Some limitations of our study must be discussed. Pre-hospital TTE was conducted by two emergency physicians who were very familiar and highly experienced in conducting focused cardiac ultrasound in the pre-hospital setting. This means that other centers without an emergency physician with extensive ECG experience may not achieve the same results. A condition for generalizability is the necessity to teach the involved emergency physician and give them the chance to train in frequent, focused, cardiac ultrasound examinations for many years before expecting from them to provide reliable, focused, cardiac ultrasound examinations in the pre-hospital setting. In addition, in our study we have excluded patients with preexisting myocardial infarction and those with NYHA III or higher. This fact might have contributed significantly to the results of the study. Furthermore, focused cardiac ultrasound without measuring wall thickness, as conducted in our study, may not be useful in patients with non-ST elevation myocardial infarction, who have had prior myocardial infarction or severe heart disease with chronic wall motion abnormalities, in order to distinguish between new and old wall motion abnormalities.
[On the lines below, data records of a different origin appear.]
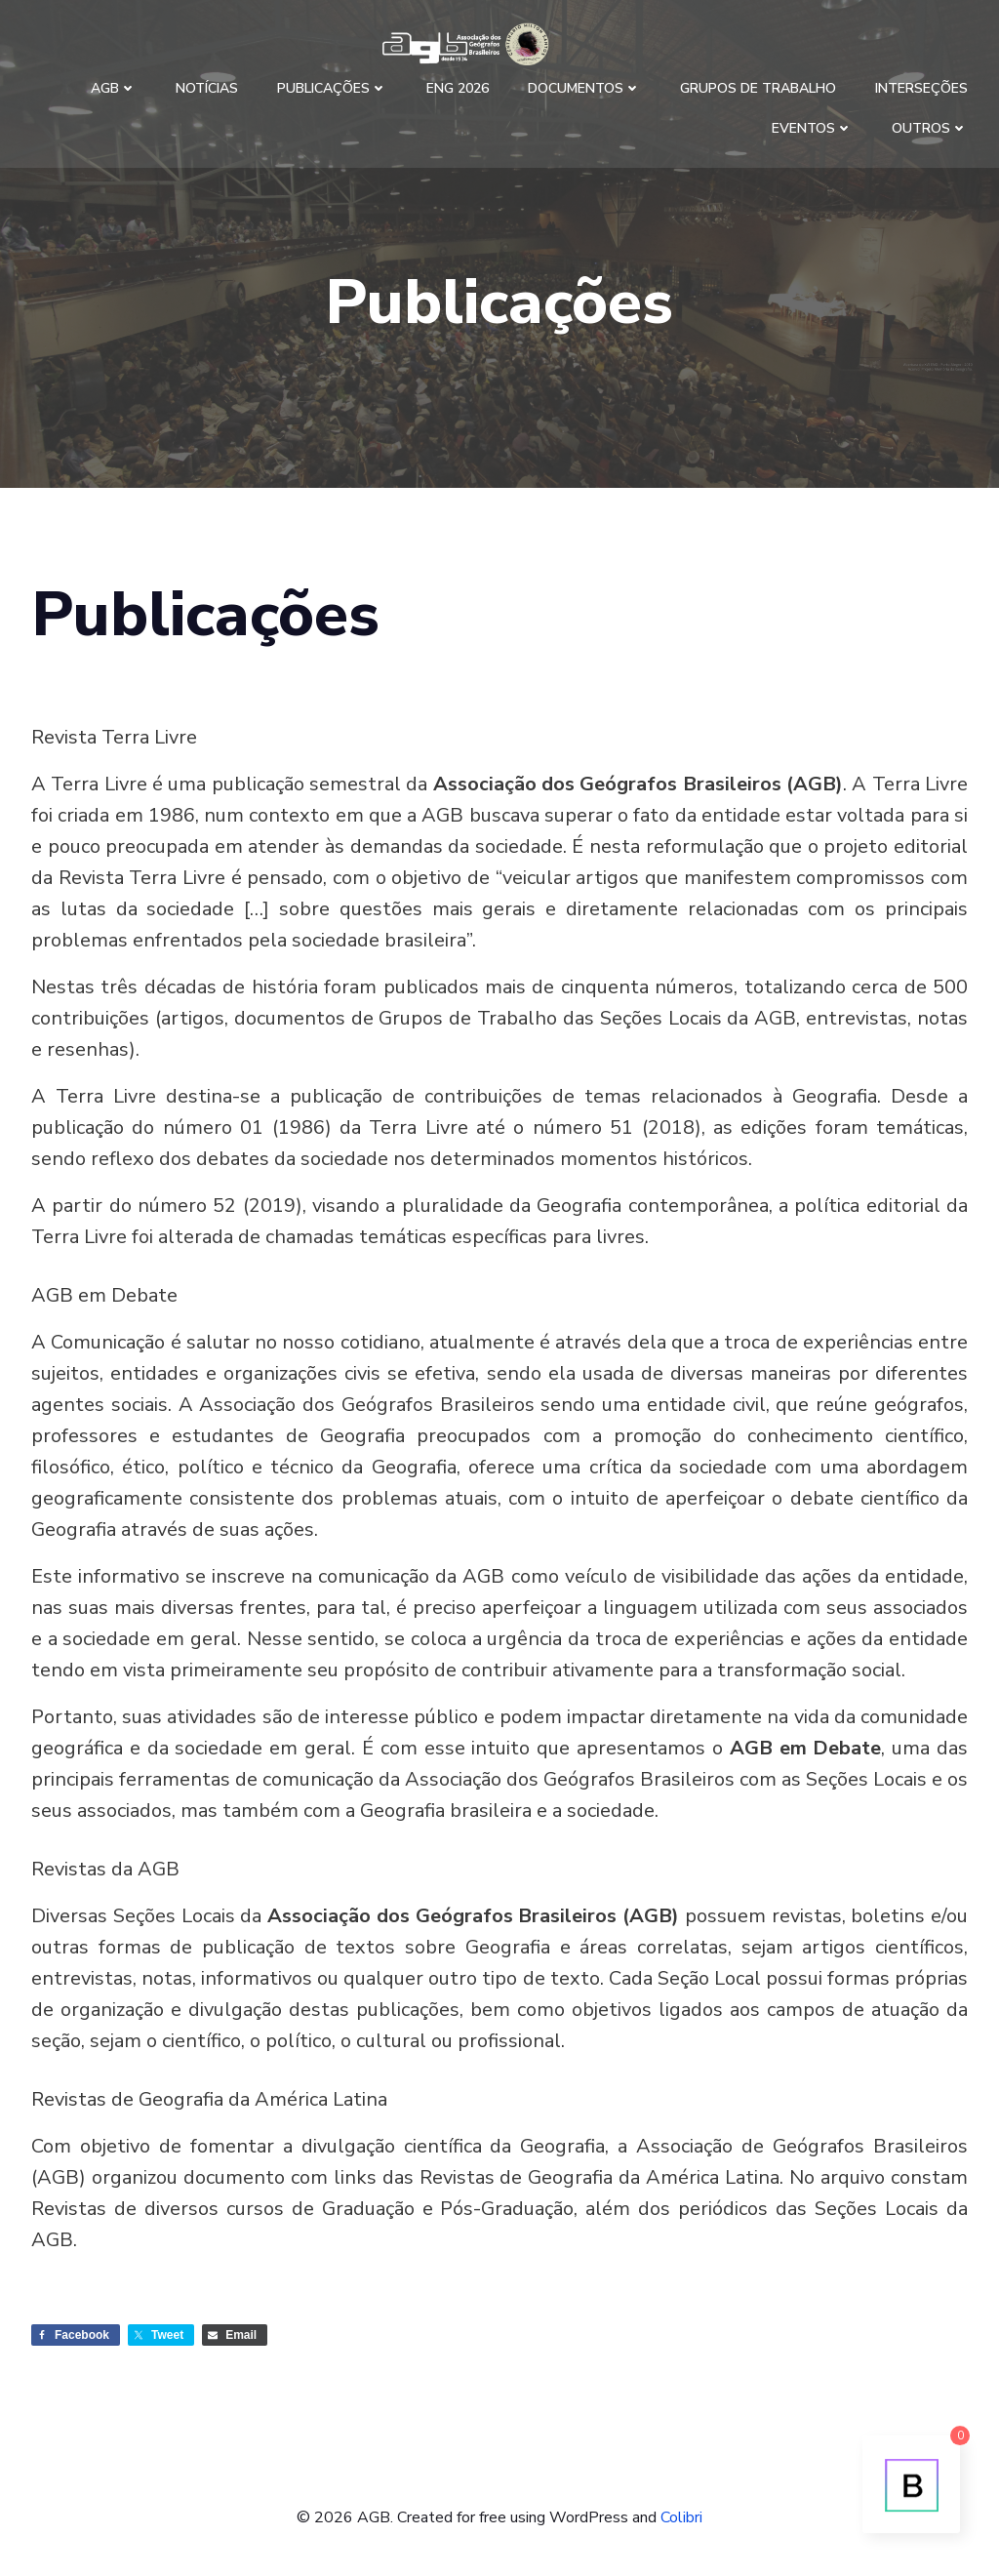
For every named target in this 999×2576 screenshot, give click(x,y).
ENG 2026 (457, 88)
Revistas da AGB (105, 1869)
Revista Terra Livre (114, 737)
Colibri (681, 2517)
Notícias (207, 88)
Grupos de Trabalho (758, 88)
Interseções (921, 88)
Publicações (332, 88)
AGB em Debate (104, 1295)
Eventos (812, 128)
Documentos (584, 88)
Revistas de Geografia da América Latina (209, 2099)
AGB (114, 88)
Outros (930, 128)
In conclusion, the results of the present study suggest that focused ECG in patients with suspicion of non-ST elevation myocardial infarction, performed by emergency physicians to assess regional wall motion abnormalities, may be useful in confirming the diagnosis of NSTEMI and thereby accelerate the transportation of the patient to a primary hospital with a PCI center.

Conclusions

Focused, cardiac ultrasound examination shortens the crucial time until patients with NSTEMI receive proper and necessary treatment. This is best performed before hospital admission but should otherwise be performed immediately on admission in all patients with non-ST elevation acute coronary syndrome.